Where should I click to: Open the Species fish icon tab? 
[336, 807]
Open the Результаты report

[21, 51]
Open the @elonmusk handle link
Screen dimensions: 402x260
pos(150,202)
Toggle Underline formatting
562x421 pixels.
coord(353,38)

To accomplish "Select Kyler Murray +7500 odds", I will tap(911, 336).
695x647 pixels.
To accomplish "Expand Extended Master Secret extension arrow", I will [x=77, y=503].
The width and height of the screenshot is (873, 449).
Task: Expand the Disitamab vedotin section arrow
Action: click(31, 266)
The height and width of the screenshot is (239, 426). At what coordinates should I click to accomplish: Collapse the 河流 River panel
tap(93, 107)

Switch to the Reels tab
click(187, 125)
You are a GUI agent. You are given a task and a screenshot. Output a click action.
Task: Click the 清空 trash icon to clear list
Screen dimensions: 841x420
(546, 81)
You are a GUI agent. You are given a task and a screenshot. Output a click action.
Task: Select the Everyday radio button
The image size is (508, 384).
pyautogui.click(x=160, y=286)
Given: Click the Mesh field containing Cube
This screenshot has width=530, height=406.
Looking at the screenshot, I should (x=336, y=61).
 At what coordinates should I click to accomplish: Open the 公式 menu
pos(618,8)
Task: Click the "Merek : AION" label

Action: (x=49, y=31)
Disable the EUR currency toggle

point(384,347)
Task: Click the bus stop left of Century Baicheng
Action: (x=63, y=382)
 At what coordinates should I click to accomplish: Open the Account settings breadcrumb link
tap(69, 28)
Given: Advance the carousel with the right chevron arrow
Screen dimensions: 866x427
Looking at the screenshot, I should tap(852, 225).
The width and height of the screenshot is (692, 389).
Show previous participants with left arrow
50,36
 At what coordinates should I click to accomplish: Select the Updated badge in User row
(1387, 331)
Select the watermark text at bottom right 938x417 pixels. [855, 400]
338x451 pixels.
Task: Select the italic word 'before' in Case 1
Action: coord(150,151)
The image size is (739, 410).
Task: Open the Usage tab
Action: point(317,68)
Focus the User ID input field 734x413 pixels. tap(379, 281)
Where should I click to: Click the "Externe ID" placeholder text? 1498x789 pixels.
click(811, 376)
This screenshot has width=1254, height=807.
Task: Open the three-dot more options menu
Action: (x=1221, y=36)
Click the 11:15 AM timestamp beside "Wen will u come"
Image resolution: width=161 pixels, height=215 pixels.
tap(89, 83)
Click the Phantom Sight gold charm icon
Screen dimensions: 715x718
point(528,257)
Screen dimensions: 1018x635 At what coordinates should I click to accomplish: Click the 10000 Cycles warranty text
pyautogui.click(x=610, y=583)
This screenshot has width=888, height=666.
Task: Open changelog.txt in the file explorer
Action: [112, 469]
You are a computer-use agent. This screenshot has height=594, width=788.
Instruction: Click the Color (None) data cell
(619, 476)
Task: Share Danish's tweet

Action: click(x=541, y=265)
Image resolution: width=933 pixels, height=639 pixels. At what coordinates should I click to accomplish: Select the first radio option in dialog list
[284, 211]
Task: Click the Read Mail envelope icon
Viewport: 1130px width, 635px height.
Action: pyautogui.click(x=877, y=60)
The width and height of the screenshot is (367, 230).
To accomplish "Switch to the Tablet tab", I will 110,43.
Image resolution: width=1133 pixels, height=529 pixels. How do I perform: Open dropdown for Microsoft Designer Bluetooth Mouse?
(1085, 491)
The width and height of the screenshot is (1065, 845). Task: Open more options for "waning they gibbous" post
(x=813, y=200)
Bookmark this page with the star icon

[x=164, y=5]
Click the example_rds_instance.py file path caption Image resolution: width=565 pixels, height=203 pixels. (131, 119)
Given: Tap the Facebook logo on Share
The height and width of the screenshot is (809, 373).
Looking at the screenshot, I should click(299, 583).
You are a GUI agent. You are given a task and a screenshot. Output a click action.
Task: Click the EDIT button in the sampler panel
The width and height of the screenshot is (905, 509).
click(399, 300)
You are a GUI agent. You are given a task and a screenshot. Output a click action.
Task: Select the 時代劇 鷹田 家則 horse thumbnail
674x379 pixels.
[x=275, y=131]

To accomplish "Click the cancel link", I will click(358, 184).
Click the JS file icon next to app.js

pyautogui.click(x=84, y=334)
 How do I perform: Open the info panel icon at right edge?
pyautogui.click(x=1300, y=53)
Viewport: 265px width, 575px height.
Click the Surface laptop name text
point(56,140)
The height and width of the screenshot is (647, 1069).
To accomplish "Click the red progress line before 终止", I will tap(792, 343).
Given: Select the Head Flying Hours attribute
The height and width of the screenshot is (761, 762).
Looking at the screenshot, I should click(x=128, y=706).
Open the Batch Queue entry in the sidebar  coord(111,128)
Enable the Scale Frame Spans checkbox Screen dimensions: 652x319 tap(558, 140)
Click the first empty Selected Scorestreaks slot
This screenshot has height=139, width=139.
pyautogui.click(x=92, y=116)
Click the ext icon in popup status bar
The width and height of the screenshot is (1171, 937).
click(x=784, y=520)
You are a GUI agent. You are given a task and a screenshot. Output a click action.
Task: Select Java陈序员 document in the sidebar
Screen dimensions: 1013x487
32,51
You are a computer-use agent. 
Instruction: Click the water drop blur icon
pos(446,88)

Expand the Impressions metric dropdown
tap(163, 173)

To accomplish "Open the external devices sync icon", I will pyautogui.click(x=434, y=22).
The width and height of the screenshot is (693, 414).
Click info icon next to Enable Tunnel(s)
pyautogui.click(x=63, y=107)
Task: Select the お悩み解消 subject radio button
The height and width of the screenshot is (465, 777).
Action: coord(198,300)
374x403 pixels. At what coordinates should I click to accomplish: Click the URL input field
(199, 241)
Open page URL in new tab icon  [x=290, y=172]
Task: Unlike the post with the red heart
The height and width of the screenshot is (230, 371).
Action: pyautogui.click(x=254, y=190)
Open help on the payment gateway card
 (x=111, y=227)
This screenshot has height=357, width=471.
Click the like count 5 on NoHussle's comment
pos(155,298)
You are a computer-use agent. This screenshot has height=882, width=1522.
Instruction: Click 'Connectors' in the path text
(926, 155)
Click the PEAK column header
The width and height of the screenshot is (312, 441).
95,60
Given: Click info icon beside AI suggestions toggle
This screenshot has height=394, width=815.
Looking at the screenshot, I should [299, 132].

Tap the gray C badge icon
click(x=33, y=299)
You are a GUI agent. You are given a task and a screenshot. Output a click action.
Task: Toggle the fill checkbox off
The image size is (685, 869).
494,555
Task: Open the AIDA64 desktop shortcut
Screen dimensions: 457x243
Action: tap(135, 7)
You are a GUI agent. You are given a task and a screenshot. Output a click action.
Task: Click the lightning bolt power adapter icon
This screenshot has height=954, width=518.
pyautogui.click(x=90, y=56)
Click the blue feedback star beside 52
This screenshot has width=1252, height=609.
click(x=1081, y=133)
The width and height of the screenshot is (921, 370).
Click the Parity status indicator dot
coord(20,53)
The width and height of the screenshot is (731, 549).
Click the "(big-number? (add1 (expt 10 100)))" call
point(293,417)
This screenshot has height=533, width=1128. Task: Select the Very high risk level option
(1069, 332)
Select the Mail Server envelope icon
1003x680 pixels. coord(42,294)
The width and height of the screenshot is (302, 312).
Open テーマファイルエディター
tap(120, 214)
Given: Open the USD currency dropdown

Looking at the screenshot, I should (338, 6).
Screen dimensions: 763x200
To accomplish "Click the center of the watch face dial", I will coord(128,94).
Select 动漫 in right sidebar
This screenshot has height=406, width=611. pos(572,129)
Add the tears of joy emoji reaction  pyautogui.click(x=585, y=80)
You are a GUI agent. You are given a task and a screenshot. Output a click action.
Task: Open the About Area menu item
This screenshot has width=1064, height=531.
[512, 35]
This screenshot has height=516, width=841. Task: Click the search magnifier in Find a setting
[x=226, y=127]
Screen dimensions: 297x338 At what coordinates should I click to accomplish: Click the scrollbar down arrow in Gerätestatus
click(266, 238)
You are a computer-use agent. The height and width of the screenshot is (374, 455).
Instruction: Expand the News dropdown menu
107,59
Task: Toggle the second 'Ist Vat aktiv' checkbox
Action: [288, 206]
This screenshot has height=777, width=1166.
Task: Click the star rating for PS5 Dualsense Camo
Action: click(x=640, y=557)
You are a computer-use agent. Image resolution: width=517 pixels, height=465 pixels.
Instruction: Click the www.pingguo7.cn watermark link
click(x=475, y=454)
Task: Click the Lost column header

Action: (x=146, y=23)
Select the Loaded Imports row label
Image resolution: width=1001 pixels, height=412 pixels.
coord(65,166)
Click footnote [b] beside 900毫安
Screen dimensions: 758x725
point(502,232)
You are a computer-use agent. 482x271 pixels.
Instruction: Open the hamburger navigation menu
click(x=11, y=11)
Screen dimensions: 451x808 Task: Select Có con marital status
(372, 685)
━━━━━━━━━━
_TASK TO CARRY OUT:_ Copy the records above exactly, starting at the line that contains "Select 动漫 in right sidebar" and ending at the last line, and leave out all earlier lines.

_RESPONSE AREA:_
Select 动漫 in right sidebar
This screenshot has height=406, width=611. pos(572,129)
Add the tears of joy emoji reaction  pyautogui.click(x=585, y=80)
You are a GUI agent. You are given a task and a screenshot. Output a click action.
Task: Open the About Area menu item
This screenshot has width=1064, height=531.
[512, 35]
This screenshot has height=516, width=841. Task: Click the search magnifier in Find a setting
[x=226, y=127]
Screen dimensions: 297x338 At what coordinates should I click to accomplish: Click the scrollbar down arrow in Gerätestatus
click(266, 238)
You are a computer-use agent. The height and width of the screenshot is (374, 455).
Instruction: Expand the News dropdown menu
107,59
Task: Toggle the second 'Ist Vat aktiv' checkbox
Action: [288, 206]
This screenshot has height=777, width=1166.
Task: Click the star rating for PS5 Dualsense Camo
Action: click(x=640, y=557)
You are a computer-use agent. Image resolution: width=517 pixels, height=465 pixels.
Instruction: Click the www.pingguo7.cn watermark link
click(x=475, y=454)
Task: Click the Lost column header

Action: (x=146, y=23)
Select the Loaded Imports row label
Image resolution: width=1001 pixels, height=412 pixels.
coord(65,166)
Click footnote [b] beside 900毫安
Screen dimensions: 758x725
point(502,232)
You are a computer-use agent. 482x271 pixels.
Instruction: Open the hamburger navigation menu
click(x=11, y=11)
Screen dimensions: 451x808 Task: Select Có con marital status
(372, 685)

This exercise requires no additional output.